Остановка в пути | страница 2
Сейчас благодаря самоотверженному творческому труду переводчиков мы становимся русскими читателями новой книги Канта.
Почему я заговорил о переводчиках? Да потому, что, читая роман на русском языке, я только постепенно, по ходу чтения начинал все больше понимать, насколько он труден для перевода на другой язык.
Роман Канта сложен не только потому, что это вообще книга глубокая по смыслу и редкая по остроте и многослойности психологического анализа, по кругу ассоциаций, возникающих у ее героя, вдобавок ведущего рассказ от первого лица. И даже не только потому, что в воспоминаниях героя путешествие через разные круги ада сопровождается одновременными путешествиями в детство. Эти, при всей своей внезапности, всякий раз психологически оправданные переходы требуют от читателя постоянного внимания, а порой возвращения к предыдущим страницам для того, чтобы еще раз перечувствовать вместе с героем все то, что, неоднократно возвращаясь в свое прошлое, он снова и снова переосмысливает для себя, заново воспринимая и окружающих людей, и собственное «я».
Весь этот сложный механизм книги, в конце концов, имеет одну-единственную задачу — показать точное время, точное состояние человеческой души, беспощадно и многократно выверенное и собственным разумом, и собственной совестью, и собственным, постепенно накапливающимся, жизненным опытом.
Как бы попроще и пообразней представить себе это, говоря о книге?
Я сказал о точном времени и о стремлении автора к этой величайшей точности времени в чувствах и разуме человека. Так вот — бывают книги, написанные точно и показывающие точное время, но при этом мы как бы видим только внешнюю сторону, циферблат часов, мы видим лишь результаты действия того душевного механизма, который совершает эту работу. А роман Канта — это те же часы, но перевернутые так, что мы видим не циферблат, не стрелки, а нутро этих душевных часов — вращение всех осей, крепление всех винтиков, сцепление всех шестеренок, колебания волоска, все, что в итоге там, с той стороны, приведет стрелки к искомому результату.

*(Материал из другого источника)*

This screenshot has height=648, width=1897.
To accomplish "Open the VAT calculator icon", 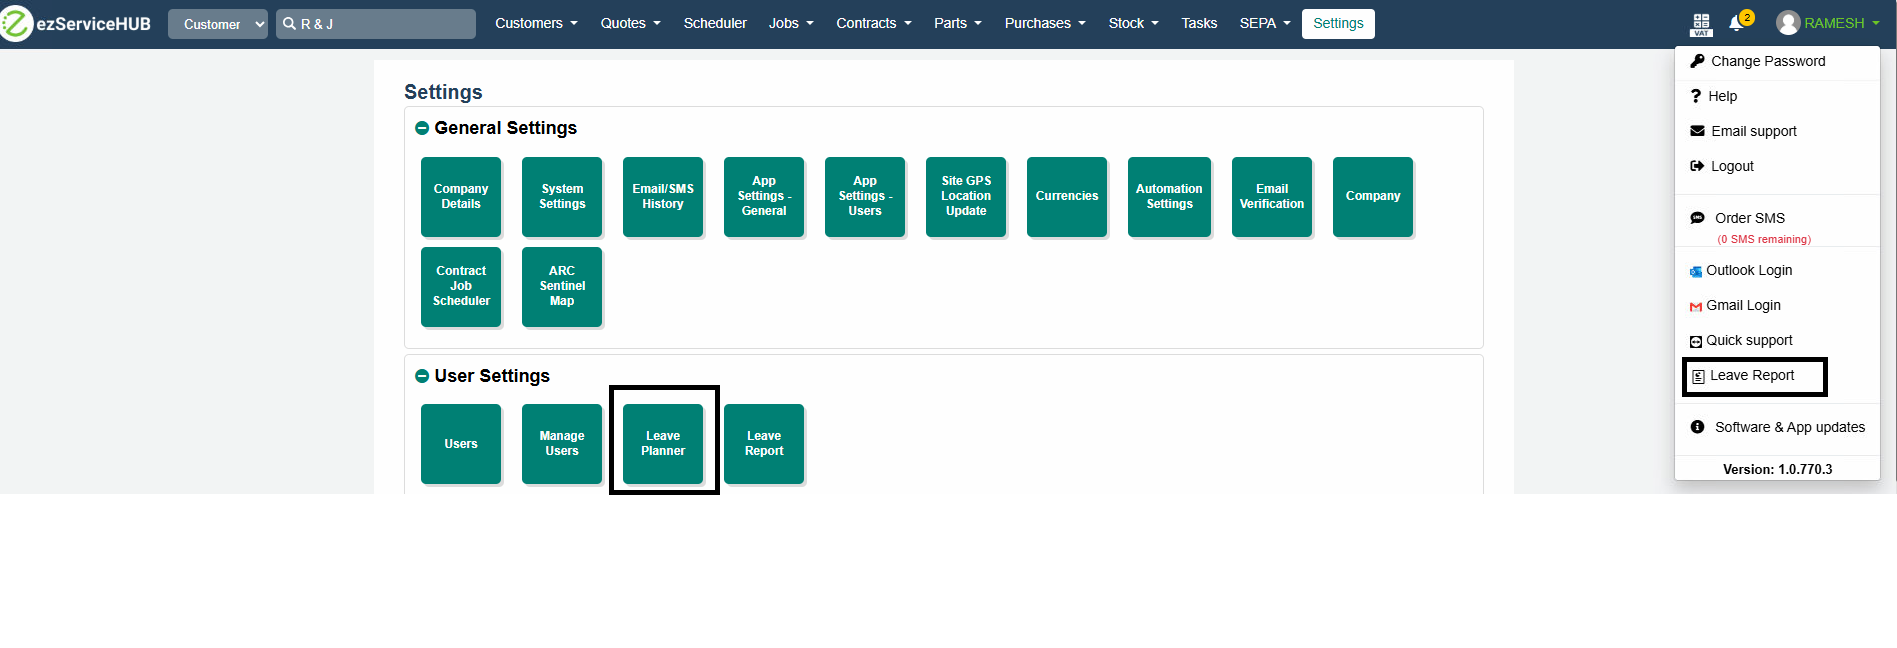I will coord(1701,24).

Причем, роман Канта не только сложнейший механизм по своему замыслу. Он виртуозен и по своей лексике, органически связанной с сюжетом. Здесь и речь польского военного следователя, говорящего с героем романа — немцем — на понятном тому, но при этом неправильном, немецком языке. Здесь и постепенно складывающаяся у героя — начиная с отдельных слов, с отдельных фраз — его польская речь, с которой он никак не может справиться, хотя сам постепенно все лучше понимает ее. Здесь и ломаный немецкий язык голландского нациста, и военный жаргон находящихся под следствием генералов вермахта, и оттенки речи немцев из самых разных уголков Германии, из разных социальных прослоек, сведенных в романе вместе одной-единственной общностью — тем, что все они заподозрены или обвинены в военных преступлениях.